• **Task item**
In the entries below, spot each line with the word "will" and copy it.

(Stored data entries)
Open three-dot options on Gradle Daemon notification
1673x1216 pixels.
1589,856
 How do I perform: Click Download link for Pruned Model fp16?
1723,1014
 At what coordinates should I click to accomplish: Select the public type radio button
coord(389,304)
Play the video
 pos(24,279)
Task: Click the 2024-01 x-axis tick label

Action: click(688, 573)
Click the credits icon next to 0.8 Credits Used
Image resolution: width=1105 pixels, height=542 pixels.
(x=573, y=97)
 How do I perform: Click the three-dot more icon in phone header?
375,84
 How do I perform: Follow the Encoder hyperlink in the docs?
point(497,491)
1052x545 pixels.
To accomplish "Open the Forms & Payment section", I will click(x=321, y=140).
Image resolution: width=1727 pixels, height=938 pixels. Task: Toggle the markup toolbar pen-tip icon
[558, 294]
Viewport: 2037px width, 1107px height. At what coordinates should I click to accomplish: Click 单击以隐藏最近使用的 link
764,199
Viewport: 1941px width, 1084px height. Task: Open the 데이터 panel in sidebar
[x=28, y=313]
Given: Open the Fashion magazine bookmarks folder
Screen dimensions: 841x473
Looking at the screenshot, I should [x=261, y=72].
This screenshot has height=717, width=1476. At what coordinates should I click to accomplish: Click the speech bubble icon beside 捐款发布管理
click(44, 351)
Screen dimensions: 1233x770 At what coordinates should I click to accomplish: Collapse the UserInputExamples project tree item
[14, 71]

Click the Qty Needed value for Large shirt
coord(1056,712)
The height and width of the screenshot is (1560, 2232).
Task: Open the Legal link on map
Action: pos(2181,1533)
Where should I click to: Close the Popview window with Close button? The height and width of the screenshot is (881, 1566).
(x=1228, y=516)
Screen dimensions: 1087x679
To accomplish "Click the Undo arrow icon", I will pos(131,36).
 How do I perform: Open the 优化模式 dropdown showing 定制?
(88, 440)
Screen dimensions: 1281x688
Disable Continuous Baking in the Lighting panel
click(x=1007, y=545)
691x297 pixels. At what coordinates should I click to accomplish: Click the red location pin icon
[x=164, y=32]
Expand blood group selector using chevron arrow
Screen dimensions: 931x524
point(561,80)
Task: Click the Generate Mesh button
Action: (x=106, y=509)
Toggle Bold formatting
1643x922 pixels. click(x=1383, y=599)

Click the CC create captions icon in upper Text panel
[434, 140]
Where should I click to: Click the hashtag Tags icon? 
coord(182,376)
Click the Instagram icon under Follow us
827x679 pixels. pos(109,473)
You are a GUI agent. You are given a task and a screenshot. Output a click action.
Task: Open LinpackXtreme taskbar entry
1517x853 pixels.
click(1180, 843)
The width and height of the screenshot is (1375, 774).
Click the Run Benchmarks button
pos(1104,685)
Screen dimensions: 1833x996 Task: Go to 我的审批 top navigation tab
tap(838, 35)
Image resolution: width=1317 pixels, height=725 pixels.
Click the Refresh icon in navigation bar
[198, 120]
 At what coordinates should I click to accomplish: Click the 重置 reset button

• **Solution for this task**
To accomplish "Open the Forms & Payment section", I will click(x=321, y=140).
To accomplish "Click the Undo arrow icon", I will pos(131,36).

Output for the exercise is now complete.